Cargill is the largest importer of palm oil into North America, and is responsible for a significant amount of the global palm oil trade. Kellogg’s, General Mills, Nestlé, Pepsi, Mars, Ferrero Rocher, Mondelez and many other major brands have committed to only using deforestation-free palm oil. Cargill is also a major supplier to the doughnut sector—the most visible user of palm oil in the US—increasingly under pressure from consumers and forest advocates to adopt responsible purchasing standards for palm oil.
Today’s pledge moves Cargill toward the new benchmark for responsible sourcing of palm oil, set by agribusiness competitors like Wilmar International and Golden Agri-Resources that together control most of the world’s supply. Cargill will need a detailed implementation plan and also needs to verify rapid compliance or termination of problematic suppliers such as Kuala Lumpur Kepong Bhd (KLK), which a Businessweek investigation found uses forced and child labor to toil on its plantations. It also should take further action to reduce use of hazardous pesticides and to treat methane emissions from palm oil mills, a globally significant source of climate pollution.
Palm oil is a $50 billion a year commodity. It is in half of all consumer goods on the shelves, but is too often grown by clearing tropical forests for oil palm plantations.

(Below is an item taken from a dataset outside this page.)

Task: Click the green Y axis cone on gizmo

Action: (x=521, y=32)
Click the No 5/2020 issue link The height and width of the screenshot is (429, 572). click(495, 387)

That threatens the lives of tens of millions of people who depend on rainforests to survive – and pushes species like Sumatran tigers and orangutans to the brink. Clearing carbon-rich peatlands also sends huge amounts of carbon pollution into the atmosphere.
“Cargill should now turn to meaningful, fast and transparent implementation to deliver on the promise they made today,” said Hurowitz. “Through its involvement in the Brazilian soy moratorium, Cargill has already proven that it’s possible to eliminate deforestation while increasing production. Now they need to extend these no-deforestation principles across all of their commodities, such as soy, sugar and cattle.”
Palm oil is not the first time Cargill has engaged on the sustainability impact of its commodity business. A few years ago, a quarter of Amazon deforestation was driven by soy production. But after feedback from customers like McDonald’s, Cargill became a leader in establishing a moratorium on new forest clearing. As a result, deforestation in the Brazilian Amazon declined from 25 percent for soy to 0.25% in just three years; and soy production kept increasing as growers planted on degraded lands instead of pristine forests. Today’s move could help translate into significant similar progress in the palm oil sector, and provide momentum to continue the soy moratorium.